Work item - The lines from the start of the data up to and including the one with "You are a computer-use agent. Screen dimensions: 792x342" should be returned exactly, and nothing else.

Stored items from a collection
============================================================

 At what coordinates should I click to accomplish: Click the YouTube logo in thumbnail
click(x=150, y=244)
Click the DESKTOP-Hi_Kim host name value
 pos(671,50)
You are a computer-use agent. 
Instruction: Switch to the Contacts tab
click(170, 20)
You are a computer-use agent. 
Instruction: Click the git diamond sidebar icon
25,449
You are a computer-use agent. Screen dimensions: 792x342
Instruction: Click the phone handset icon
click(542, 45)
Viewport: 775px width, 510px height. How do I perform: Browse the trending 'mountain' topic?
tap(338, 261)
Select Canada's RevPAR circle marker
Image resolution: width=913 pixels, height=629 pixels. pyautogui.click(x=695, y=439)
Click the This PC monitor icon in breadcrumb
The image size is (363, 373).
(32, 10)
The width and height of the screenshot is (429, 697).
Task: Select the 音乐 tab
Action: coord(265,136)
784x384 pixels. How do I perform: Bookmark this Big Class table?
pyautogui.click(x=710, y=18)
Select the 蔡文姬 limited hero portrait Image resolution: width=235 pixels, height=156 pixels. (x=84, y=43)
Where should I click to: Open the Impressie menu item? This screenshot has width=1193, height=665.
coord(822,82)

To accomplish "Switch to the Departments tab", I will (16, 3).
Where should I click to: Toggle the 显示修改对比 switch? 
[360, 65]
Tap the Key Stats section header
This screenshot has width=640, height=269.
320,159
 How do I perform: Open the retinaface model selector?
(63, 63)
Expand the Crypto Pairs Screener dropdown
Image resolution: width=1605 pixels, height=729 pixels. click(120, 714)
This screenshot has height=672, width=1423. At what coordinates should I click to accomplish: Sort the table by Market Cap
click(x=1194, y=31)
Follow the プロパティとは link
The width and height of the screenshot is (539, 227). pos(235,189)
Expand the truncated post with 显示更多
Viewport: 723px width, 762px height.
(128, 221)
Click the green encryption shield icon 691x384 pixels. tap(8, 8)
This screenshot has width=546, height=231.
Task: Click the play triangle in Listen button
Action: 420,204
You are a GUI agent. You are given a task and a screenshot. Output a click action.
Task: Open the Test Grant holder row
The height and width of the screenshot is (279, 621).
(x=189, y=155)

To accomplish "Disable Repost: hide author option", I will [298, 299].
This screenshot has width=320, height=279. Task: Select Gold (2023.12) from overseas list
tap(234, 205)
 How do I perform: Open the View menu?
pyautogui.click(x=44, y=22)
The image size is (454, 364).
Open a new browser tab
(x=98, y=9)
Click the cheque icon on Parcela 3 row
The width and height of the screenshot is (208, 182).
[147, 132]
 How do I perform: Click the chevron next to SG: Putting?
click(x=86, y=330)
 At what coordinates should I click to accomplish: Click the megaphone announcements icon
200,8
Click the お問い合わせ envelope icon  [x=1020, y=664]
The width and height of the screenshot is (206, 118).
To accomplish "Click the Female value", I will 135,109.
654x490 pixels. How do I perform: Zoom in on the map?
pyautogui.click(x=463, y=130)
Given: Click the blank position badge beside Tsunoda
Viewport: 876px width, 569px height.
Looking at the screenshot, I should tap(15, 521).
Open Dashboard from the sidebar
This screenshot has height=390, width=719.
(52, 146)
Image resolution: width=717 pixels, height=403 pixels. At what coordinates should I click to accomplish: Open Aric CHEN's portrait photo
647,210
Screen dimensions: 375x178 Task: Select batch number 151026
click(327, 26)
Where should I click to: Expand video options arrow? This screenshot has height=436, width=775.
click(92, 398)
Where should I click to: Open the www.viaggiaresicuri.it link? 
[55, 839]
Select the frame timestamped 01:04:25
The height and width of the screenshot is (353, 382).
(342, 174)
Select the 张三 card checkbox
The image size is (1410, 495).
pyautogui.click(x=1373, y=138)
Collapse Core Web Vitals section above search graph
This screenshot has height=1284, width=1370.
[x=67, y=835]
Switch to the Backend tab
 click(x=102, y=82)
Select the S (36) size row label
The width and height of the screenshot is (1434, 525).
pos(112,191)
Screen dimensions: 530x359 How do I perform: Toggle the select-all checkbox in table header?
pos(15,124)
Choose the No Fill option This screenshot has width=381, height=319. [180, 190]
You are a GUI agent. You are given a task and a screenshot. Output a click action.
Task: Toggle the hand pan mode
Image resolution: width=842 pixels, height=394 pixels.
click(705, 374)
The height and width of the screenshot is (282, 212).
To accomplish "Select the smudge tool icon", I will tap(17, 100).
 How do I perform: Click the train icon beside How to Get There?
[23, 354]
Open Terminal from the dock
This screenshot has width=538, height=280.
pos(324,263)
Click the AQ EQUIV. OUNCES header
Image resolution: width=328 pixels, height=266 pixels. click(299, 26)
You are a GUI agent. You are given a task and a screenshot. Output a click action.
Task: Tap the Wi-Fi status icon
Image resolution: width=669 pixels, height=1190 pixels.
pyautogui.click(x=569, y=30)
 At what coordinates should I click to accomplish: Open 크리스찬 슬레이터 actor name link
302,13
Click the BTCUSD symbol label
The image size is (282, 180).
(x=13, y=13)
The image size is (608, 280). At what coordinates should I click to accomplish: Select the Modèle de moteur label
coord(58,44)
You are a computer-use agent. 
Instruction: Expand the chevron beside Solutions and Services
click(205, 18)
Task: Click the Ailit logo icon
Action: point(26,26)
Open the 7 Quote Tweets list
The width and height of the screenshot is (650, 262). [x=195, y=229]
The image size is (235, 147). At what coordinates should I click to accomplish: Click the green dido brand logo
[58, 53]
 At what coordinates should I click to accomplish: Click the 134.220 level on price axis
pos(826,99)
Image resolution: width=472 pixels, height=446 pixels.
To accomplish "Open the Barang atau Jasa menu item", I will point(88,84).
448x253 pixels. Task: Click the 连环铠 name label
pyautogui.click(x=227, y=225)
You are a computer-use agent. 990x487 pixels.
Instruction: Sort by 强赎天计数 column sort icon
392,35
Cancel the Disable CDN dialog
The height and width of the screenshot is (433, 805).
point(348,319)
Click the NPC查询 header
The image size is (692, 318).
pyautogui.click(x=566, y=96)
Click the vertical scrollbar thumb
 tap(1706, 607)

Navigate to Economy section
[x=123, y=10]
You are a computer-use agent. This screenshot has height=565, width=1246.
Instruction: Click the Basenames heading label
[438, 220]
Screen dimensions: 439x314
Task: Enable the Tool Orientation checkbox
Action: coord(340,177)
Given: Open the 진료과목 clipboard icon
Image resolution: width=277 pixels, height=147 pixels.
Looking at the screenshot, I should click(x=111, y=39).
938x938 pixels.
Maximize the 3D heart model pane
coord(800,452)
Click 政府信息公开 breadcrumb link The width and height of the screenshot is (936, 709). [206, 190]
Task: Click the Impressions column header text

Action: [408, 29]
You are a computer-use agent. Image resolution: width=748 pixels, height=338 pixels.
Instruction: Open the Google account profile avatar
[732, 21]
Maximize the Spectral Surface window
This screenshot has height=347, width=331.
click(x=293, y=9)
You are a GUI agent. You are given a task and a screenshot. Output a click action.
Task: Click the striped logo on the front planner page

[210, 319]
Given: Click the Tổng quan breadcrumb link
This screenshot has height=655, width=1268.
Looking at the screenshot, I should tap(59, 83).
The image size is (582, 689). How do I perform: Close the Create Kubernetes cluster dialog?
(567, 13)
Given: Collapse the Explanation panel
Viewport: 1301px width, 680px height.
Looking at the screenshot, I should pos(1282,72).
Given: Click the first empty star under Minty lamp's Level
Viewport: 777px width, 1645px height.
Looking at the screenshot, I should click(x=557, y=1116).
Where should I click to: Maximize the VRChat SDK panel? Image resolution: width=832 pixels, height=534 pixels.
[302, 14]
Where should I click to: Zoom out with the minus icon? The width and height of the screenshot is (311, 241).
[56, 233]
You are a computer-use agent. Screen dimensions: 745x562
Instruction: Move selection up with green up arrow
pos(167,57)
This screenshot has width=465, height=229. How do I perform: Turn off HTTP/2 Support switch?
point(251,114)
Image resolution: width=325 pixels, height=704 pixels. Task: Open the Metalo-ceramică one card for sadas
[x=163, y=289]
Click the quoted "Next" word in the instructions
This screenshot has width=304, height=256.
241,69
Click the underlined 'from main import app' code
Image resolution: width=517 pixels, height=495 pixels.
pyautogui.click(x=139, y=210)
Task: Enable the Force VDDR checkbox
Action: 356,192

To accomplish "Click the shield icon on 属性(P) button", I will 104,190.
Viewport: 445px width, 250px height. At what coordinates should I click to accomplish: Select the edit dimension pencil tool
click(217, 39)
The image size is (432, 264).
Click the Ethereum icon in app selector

============================================================

Task response -
 At what coordinates should I click to accomplish: Click the YouTube logo in thumbnail
click(x=150, y=244)
Click the DESKTOP-Hi_Kim host name value
 pos(671,50)
You are a computer-use agent. 
Instruction: Switch to the Contacts tab
click(170, 20)
You are a computer-use agent. 
Instruction: Click the git diamond sidebar icon
25,449
You are a computer-use agent. Screen dimensions: 792x342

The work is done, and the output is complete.